Data entries:
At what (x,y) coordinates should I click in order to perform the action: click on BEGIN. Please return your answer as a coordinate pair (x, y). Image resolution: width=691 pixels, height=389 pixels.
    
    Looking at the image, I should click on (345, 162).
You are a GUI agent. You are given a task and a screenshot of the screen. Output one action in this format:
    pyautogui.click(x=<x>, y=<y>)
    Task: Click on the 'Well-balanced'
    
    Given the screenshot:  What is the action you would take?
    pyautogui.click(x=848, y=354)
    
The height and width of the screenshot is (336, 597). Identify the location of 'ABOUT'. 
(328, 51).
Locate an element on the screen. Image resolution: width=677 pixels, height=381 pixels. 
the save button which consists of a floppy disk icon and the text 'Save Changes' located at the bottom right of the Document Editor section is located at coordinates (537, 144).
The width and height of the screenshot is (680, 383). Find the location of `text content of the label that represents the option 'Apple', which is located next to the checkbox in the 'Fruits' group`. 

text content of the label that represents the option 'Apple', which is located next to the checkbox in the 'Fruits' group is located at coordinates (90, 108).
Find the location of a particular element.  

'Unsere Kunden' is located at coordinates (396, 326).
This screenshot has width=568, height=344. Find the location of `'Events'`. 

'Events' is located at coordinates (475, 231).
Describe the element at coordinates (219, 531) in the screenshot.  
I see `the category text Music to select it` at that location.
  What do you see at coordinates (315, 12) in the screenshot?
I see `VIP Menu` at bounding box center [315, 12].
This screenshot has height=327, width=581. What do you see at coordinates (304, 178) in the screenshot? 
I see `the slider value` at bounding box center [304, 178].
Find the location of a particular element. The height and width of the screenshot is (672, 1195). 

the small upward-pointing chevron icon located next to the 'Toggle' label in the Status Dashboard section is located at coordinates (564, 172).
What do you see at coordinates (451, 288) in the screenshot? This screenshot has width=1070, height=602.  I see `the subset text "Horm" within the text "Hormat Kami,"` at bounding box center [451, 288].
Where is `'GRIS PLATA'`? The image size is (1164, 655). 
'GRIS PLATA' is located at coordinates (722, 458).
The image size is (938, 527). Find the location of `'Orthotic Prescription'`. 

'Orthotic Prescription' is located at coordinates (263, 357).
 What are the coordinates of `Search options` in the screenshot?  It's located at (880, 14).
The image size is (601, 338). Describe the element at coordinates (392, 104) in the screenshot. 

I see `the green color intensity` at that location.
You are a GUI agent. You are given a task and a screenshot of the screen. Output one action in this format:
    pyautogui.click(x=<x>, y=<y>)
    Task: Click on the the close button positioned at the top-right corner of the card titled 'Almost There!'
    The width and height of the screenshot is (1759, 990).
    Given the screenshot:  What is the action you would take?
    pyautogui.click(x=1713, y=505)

## What you should do
Format the lines of the data entries above as a JSON list of strings, with one string per line and blank lines omitted.

## Exercise answer
[
  "At what (x,y) coordinates should I click in order to perform the action: click on BEGIN. Please return your answer as a coordinate pair (x, y). Image resolution: width=691 pixels, height=389 pixels.",
  "    Looking at the image, I should click on (345, 162).",
  "You are a GUI agent. You are given a task and a screenshot of the screen. Output one action in this format:",
  "    pyautogui.click(x=<x>, y=<y>)",
  "    Task: Click on the 'Well-balanced'",
  "    Given the screenshot:  What is the action you would take?",
  "    pyautogui.click(x=848, y=354)",
  "The height and width of the screenshot is (336, 597). Identify the location of 'ABOUT'. ",
  "(328, 51).",
  "Locate an element on the screen. Image resolution: width=677 pixels, height=381 pixels. ",
  "the save button which consists of a floppy disk icon and the text 'Save Changes' located at the bottom right of the Document Editor section is located at coordinates (537, 144).",
  "The width and height of the screenshot is (680, 383). Find the location of `text content of the label that represents the option 'Apple', which is located next to the checkbox in the 'Fruits' group`. ",
  "text content of the label that represents the option 'Apple', which is located next to the checkbox in the 'Fruits' group is located at coordinates (90, 108).",
  "Find the location of a particular element.  ",
  "'Unsere Kunden' is located at coordinates (396, 326).",
  "This screenshot has width=568, height=344. Find the location of `'Events'`. ",
  "'Events' is located at coordinates (475, 231).",
  "Describe the element at coordinates (219, 531) in the screenshot.  ",
  "I see `the category text Music to select it` at that location.",
  "  What do you see at coordinates (315, 12) in the screenshot?",
  "I see `VIP Menu` at bounding box center [315, 12].",
  "This screenshot has height=327, width=581. What do you see at coordinates (304, 178) in the screenshot? ",
  "I see `the slider value` at bounding box center [304, 178].",
  "Find the location of a particular element. The height and width of the screenshot is (672, 1195). ",
  "the small upward-pointing chevron icon located next to the 'Toggle' label in the Status Dashboard section is located at coordinates (564, 172).",
  "What do you see at coordinates (451, 288) in the screenshot? This screenshot has width=1070, height=602.  I see `the subset text \"Horm\" within the text \"Hormat Kami,\"` at bounding box center [451, 288].",
  "Where is `'GRIS PLATA'`? The image size is (1164, 655). ",
  "'GRIS PLATA' is located at coordinates (722, 458).",
  "The image size is (938, 527). Find the location of `'Orthotic Prescription'`. ",
  "'Orthotic Prescription' is located at coordinates (263, 357).",
  " What are the coordinates of `Search options` in the screenshot?  It's located at (880, 14).",
  "The image size is (601, 338). Describe the element at coordinates (392, 104) in the screenshot. ",
  "I see `the green color intensity` at that location.",
  "You are a GUI agent. You are given a task and a screenshot of the screen. Output one action in this format:",
  "    pyautogui.click(x=<x>, y=<y>)",
  "    Task: Click on the the close button positioned at the top-right corner of the card titled 'Almost There!'",
  "    The width and height of the screenshot is (1759, 990).",
  "    Given the screenshot:  What is the action you would take?",
  "    pyautogui.click(x=1713, y=505)"
]